在钢筋水泥筑起的丛林里待久了,耳膜里塞满了车水马龙的喧嚣,心底便总生出一种对远方的渴望,我背上行囊,离开了繁华的都市,一头扎进了那片苍茫的草原,只为做一件事——记录真实的牧区生活。
很多人眼中的牧区,是《敕勒歌》里“天苍苍,野茫茫,风吹草低见牛羊”的诗意画卷,是骑着骏马、穿着皮袍的潇洒游牧,但当我真正置身其中,才发现,真实的牧区生活远比想象中要粗粝、要厚重,也更充满烟火气。

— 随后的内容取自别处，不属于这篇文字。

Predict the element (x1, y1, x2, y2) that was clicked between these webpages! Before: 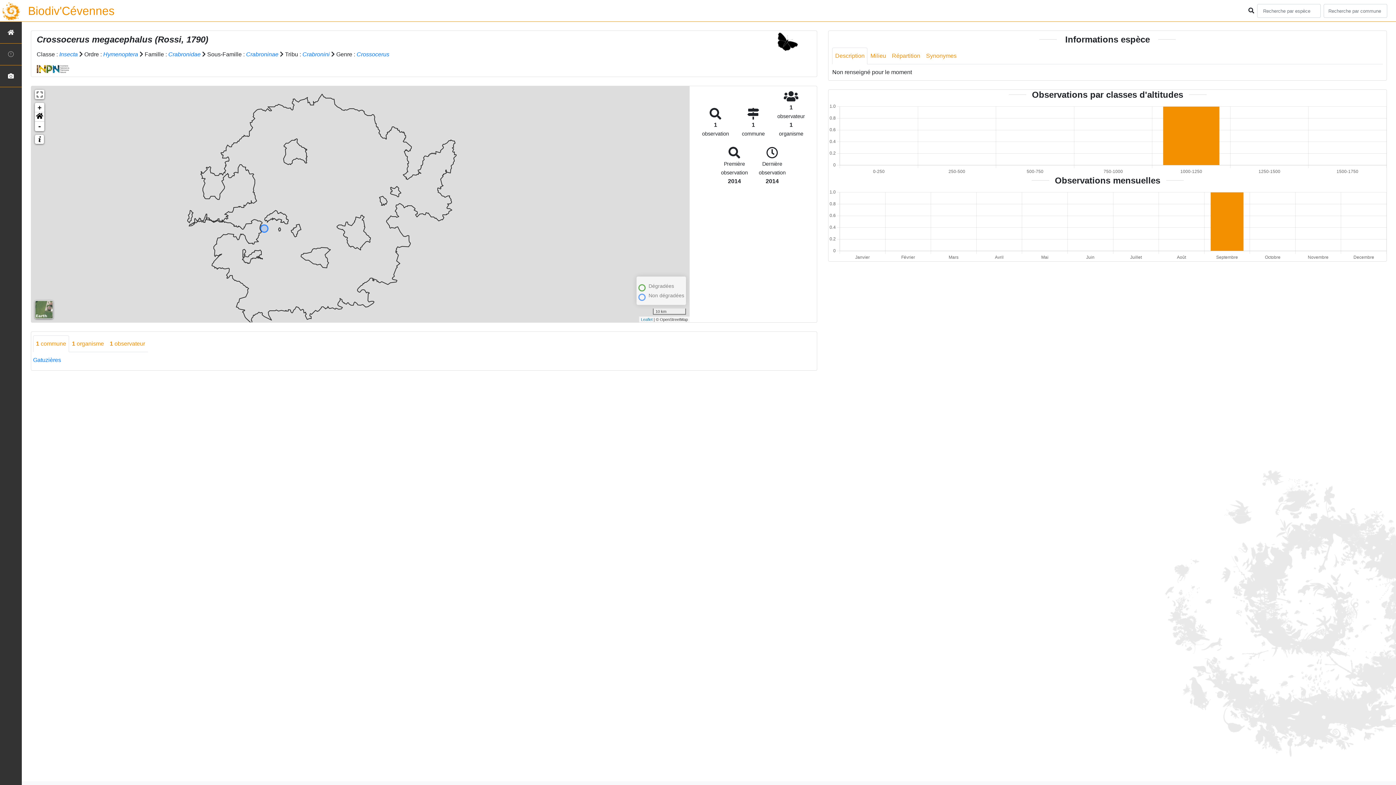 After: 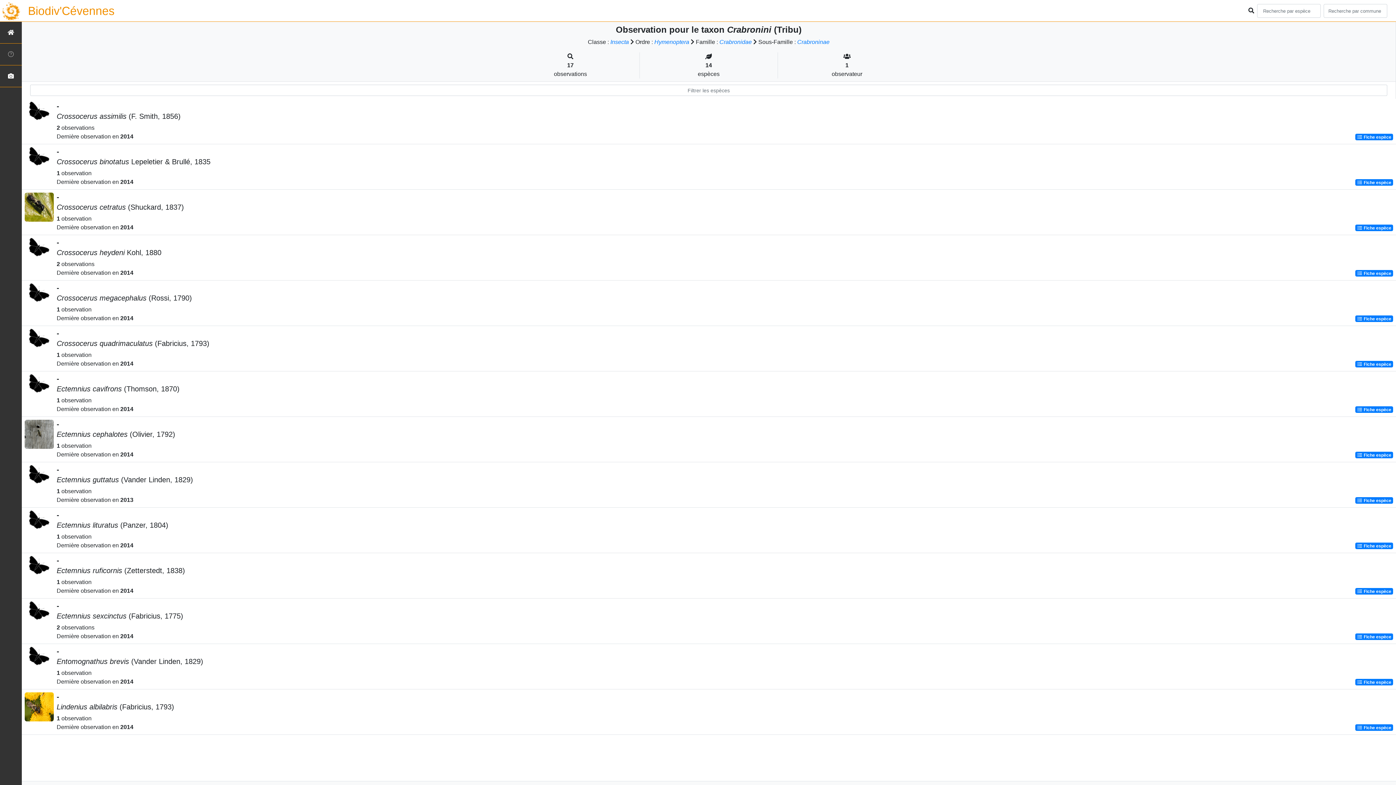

这里的清晨,是被风声唤醒的,不同于城市里刺耳的闹钟,草原上的唤醒者是大自然,早上五点,天边刚泛起鱼肚白,空气中已经弥漫着青草被露水打湿后的清香,混合着泥土和牲畜特有的味道,牧民们的一天,是从挤牛奶和生火开始的,那口生了几十年的铜壶,在炉火上“咕嘟咕嘟”地冒着热气,浓郁的奶茶香瞬间填满了整个毡房,驱散了草原清晨的寒意。
牧区的生活,没有“岁月静好”的滤镜,更多的是一种与自然博弈的艰辛,放牧,绝不是浪漫的骑马兜风,真正的牧区生活,是日复一日的转场,是顶着烈日暴晒的坚守,更是面对突如其来的风雪时的焦虑。
记得有一次,我们跟着牧民大哥去转场,路面坑洼不平,车轮卷起漫天的黄尘,大哥熟练地挥舞着鞭子,吆喝着赶着羊群过河,河水冰冷刺骨,马蹄打滑,羊群稍有惊散,大哥那双粗糙的大手便迅速稳住局面,那一刻我看到的不是英雄,而是一个为了生计奔波的普通人,每一只羊、每一头牛都关系着一家人的生计,容不得半点马虎。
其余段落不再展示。